As the Regional Director for the eastern and southern Africa region, she is thrilled by the positive energy in the region, despite the many challenges remaining. “A lot still needs to be done to stop new HIV infections, get even more people on treatment and have them stay on treatment, and that includes testing even more adolescents, children and adults for HIV, including key populations,” she said. Another big issue involves tackling rampant sexual violence, which leads in part to higher numbers of new HIV infections among girls and young women, she explained.
“In this case, a biomedical response won’t help. We need to change how we relate to households, the police and the legal system and get faith leaders, women activists, nongovernmental organizations and men involved to turn things around,” Ms Sozi said. Trained as a doctor in Uganda, she admits that her career has propelled her into a much wider arena than she had ever anticipated.
“The UNAIDS women’s leadership programme empowered me to become a leader and reassured me that I could manage a large, diverse staff as well as resources and still be technically strong,” she said.

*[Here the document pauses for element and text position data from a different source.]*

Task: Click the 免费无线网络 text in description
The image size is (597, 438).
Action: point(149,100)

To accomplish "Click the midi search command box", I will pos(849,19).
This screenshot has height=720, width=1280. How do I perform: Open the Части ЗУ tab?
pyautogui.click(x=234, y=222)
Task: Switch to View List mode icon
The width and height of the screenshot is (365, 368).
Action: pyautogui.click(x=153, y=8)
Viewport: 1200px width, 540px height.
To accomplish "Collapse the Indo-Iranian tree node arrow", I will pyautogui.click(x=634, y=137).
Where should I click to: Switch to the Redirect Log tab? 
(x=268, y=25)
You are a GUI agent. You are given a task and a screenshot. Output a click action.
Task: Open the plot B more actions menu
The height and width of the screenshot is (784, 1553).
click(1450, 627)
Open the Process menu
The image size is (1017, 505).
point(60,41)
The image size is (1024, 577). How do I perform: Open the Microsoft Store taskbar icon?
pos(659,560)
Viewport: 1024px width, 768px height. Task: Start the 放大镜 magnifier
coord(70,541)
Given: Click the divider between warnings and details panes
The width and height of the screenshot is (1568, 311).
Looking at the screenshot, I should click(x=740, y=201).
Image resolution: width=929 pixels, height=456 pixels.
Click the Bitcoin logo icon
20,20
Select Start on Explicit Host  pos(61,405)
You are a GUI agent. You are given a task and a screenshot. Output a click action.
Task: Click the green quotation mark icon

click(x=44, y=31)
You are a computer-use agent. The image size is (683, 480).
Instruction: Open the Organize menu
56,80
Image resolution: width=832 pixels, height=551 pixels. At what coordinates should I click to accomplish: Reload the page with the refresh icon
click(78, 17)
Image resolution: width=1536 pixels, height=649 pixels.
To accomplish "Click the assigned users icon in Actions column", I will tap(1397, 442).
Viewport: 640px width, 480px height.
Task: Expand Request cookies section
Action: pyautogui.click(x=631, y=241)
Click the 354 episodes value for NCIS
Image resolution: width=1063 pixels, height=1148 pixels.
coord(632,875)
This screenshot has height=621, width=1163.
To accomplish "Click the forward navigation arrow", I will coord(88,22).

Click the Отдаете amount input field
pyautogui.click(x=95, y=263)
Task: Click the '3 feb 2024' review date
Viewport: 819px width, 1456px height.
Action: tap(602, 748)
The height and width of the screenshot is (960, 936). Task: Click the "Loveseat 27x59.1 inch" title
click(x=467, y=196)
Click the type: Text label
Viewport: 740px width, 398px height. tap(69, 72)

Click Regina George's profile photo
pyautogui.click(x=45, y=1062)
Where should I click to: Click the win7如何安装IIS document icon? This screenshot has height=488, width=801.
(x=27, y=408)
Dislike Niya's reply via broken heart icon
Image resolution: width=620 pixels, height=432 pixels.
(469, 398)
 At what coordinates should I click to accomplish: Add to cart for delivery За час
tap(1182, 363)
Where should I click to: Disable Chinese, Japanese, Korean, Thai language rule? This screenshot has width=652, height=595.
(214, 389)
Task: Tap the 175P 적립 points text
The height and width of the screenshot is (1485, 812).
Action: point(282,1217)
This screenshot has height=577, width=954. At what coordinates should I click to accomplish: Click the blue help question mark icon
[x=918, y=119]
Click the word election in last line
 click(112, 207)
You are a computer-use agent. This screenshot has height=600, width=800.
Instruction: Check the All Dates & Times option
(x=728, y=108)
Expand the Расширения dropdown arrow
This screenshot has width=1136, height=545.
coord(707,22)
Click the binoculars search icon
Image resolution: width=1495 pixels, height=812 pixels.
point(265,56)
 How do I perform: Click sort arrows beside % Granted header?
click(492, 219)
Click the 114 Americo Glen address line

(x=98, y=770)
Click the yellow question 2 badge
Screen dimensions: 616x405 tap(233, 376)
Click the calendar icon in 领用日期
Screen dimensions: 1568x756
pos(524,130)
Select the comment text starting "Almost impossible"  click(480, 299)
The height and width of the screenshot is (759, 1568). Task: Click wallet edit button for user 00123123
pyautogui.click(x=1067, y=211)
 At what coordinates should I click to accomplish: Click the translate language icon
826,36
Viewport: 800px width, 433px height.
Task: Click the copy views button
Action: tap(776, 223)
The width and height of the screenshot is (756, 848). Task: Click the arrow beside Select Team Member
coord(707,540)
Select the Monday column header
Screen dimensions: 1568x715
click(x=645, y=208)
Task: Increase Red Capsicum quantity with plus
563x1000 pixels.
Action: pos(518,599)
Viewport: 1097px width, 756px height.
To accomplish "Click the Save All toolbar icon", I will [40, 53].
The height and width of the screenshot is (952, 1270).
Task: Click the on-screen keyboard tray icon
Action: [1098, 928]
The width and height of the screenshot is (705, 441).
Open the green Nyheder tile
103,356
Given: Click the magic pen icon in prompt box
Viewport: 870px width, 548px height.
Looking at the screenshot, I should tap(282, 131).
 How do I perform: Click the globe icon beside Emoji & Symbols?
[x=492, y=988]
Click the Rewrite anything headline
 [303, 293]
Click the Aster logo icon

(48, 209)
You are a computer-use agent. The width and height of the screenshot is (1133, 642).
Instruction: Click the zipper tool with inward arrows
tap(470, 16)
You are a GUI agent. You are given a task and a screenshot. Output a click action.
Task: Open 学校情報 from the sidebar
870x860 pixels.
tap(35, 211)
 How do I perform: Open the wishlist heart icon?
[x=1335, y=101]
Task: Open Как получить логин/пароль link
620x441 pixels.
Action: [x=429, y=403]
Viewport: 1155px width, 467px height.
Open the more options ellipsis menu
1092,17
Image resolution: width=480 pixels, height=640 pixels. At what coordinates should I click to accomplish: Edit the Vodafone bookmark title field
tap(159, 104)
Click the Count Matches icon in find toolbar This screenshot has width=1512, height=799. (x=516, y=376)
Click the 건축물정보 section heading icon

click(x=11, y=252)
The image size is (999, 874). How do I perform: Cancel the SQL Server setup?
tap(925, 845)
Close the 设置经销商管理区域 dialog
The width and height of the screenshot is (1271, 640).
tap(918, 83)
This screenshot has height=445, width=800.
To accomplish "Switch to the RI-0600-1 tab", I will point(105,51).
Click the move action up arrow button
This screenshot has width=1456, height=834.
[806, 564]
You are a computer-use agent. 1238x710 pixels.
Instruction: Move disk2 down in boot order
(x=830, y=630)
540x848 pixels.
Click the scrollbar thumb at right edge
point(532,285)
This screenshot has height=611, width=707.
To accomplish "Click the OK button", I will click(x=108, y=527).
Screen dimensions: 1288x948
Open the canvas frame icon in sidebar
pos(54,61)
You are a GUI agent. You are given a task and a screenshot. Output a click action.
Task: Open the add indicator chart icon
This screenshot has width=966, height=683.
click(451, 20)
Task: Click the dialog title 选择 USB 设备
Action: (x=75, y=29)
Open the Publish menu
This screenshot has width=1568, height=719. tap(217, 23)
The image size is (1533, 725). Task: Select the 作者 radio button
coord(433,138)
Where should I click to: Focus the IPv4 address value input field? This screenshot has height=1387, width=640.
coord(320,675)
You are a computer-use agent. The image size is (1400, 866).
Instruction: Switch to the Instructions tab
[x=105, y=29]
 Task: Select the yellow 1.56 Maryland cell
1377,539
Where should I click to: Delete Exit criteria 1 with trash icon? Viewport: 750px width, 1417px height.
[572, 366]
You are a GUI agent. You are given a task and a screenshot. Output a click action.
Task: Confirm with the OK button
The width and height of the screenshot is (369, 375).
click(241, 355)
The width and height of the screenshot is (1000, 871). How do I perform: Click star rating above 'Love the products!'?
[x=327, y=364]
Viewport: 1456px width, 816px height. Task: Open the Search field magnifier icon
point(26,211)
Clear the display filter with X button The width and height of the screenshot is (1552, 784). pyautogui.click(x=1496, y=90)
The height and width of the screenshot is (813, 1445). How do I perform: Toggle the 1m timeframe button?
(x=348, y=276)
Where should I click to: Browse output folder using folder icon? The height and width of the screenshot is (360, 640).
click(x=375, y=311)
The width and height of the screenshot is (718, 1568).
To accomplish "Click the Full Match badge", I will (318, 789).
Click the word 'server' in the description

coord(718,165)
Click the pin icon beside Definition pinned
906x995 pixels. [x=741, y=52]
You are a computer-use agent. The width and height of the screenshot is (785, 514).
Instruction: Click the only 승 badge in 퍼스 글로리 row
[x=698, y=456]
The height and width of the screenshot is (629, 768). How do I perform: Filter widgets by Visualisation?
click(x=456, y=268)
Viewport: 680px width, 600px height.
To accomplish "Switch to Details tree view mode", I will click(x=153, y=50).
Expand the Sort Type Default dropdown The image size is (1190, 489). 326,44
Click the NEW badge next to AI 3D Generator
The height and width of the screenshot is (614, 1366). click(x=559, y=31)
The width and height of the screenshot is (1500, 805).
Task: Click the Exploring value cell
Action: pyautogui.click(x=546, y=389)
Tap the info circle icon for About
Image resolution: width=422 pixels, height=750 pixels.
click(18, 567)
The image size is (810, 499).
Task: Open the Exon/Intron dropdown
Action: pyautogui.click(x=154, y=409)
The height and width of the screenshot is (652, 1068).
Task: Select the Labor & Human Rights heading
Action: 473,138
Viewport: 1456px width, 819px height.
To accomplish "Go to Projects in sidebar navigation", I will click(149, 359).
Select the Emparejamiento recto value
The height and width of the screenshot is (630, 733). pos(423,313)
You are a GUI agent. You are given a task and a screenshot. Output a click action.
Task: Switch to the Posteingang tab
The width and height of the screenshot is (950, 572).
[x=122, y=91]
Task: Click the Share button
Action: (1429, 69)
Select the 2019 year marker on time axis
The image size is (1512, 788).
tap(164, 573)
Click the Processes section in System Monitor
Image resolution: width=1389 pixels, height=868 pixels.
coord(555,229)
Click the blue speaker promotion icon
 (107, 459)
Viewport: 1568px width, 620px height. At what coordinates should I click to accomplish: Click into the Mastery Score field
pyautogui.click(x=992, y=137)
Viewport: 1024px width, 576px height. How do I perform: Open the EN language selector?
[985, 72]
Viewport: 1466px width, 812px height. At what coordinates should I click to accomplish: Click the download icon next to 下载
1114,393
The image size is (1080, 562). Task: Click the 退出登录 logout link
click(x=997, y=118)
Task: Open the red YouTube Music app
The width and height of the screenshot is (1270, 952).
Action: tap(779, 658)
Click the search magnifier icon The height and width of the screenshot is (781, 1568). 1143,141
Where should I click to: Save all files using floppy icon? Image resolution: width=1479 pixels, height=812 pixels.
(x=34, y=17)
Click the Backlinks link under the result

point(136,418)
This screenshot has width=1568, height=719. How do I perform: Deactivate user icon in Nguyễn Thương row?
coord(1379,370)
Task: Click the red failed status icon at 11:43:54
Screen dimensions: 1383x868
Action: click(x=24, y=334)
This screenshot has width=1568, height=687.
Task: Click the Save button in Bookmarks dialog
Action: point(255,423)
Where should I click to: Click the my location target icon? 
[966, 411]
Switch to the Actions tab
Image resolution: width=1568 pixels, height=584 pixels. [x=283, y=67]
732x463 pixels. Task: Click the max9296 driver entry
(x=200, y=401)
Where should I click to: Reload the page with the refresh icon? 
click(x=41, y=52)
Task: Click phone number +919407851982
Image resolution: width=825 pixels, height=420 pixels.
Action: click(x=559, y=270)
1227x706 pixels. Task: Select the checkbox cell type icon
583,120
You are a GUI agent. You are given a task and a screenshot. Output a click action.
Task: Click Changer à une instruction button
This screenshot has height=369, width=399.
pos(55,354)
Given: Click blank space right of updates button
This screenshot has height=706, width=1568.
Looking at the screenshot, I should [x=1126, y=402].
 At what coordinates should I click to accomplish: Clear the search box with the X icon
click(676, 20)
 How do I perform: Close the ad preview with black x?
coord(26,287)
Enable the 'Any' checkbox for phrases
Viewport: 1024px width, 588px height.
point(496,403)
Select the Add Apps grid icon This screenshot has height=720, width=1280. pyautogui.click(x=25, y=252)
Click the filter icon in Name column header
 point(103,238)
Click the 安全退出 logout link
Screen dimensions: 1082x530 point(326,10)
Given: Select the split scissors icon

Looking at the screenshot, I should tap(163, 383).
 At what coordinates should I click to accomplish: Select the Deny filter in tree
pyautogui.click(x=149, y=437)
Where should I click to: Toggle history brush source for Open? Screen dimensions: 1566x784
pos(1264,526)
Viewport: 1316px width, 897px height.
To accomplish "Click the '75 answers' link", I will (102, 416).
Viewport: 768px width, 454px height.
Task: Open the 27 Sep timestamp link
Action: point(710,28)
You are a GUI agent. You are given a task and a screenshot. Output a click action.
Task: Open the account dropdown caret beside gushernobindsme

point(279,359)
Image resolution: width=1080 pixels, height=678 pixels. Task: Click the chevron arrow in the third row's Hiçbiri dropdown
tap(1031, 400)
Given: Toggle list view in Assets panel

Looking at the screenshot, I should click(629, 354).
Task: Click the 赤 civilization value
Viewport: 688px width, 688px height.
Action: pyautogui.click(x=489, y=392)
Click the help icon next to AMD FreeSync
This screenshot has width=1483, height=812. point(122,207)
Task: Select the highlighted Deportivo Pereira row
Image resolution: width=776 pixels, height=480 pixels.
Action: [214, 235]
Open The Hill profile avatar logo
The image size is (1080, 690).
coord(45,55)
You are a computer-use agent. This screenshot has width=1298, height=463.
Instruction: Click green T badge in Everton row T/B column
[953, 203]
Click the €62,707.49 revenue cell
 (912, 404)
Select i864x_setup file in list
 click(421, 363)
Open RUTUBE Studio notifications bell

Her four years as the UNAIDS Country Director in China, before her latest move to South Africa, proved to be very enriching on a personal and professional level. “As a family we had a wonderful time in a country that is in itself so diverse in all aspects,” she said. The commitment by the government and civil society to work on the epidemic was both invigorating and challenging.
One of her biggest accomplishments in Asia was her contribution to the China–Africa health dialogue. “For me, to support the South–South dialogue on China–Africa health cooperation meant a lot,” Ms Sozi said. “I see myself as a facilitator of change.”